動かないものを斬るのは、刃を上手く当てて、抜き切れば容易に斬れたりするが、生きた人間が斬れるのか、これではわからん。

 やはり動く実体を斬らない限り、斬れるかどうかわからない。生きた人間を斬りたい。


「これでよろしいか?」

 先ほどの案内してくれた役人が質問する。

切れ味は分った。これ以上、腕や足を切っても、ただいたずらに解体するだけだ

「これで、構いません」

 そちらに向き直ると、先客の武家がいた。帰り際の通りすがりに、遠目でこちらを見ている。

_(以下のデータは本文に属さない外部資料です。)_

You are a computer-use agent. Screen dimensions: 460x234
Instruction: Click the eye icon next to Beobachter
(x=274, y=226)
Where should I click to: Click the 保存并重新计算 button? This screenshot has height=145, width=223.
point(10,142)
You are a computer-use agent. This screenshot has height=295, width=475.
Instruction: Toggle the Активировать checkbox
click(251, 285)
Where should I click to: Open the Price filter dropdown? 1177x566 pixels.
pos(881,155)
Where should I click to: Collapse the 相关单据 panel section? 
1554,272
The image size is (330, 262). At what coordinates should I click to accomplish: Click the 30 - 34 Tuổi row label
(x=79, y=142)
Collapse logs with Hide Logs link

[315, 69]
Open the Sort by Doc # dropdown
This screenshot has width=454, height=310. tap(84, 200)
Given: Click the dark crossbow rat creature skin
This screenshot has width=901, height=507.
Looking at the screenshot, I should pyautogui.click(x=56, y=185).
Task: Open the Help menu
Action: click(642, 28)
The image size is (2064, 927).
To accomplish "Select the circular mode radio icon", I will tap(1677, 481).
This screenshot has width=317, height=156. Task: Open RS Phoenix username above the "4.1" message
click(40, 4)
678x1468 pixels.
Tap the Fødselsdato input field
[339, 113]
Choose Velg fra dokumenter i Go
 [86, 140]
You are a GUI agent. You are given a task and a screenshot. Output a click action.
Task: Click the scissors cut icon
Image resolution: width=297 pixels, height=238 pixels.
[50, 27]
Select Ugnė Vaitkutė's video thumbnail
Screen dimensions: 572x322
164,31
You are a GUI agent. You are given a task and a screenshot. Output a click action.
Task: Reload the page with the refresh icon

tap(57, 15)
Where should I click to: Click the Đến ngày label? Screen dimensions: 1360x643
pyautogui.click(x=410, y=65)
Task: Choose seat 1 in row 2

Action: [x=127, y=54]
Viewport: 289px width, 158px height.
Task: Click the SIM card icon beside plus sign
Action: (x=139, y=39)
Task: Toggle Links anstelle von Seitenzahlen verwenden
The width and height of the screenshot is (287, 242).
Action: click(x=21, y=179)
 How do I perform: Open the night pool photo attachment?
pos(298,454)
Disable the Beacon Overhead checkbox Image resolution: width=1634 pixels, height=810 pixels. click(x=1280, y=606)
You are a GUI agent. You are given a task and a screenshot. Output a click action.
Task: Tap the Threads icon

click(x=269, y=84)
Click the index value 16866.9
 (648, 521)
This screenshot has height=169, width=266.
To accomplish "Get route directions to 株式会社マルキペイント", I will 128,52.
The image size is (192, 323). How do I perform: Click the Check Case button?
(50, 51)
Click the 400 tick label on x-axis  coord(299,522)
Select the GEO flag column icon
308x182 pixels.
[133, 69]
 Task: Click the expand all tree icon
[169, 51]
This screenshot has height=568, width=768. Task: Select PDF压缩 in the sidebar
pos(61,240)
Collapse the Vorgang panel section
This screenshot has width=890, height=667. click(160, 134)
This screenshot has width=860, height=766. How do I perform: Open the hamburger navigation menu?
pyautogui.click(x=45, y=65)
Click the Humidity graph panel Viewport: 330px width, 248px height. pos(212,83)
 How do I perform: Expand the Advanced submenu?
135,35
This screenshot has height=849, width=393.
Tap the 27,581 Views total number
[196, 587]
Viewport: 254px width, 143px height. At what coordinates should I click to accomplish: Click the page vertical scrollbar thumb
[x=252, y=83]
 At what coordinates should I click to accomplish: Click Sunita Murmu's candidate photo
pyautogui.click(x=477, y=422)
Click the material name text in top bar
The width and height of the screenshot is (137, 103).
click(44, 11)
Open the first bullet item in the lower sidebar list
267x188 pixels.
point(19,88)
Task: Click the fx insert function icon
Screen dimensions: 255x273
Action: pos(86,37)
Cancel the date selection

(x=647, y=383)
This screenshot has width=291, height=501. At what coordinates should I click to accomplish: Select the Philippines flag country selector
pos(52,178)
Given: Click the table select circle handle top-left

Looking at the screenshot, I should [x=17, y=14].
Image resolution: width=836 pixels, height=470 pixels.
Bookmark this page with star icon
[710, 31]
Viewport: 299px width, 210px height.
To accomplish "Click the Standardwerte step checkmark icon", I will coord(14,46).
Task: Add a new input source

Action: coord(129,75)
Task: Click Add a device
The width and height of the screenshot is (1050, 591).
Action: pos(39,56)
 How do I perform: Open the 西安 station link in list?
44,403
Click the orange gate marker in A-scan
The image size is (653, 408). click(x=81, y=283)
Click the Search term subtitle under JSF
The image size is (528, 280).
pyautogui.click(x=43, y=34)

ならば、自分の後ろ客も、もう待っているかもしれない。

「お手数をおかけした。これにて終了で」

 武田が人足に、二朱銀を一枚づつ渡し、役人に挨拶をして、拙者らは処刑所から出る。


「さすがでしたな。局長」

 武田は拙者を褒めながら先導する。拙者の後ろを歩く尾形が

「まあ局長の腕を持ってすれば、一刀両断はぞうさないことですね」

 と、尾形も拙者を褒める。

「尾形。拙者の腕試しにきたのではない。刀の切れ味を見に来たのだ」

「・・・・あ!そうでした。虎徹の確認でしたね」

「尾形、貴殿は・・・」

「まあ、よい。綺麗に斬れたので気持ちよい。それでよい」

 武田が怒り始めたので、それを止めて、待っていた会津の籠に乗りこむ。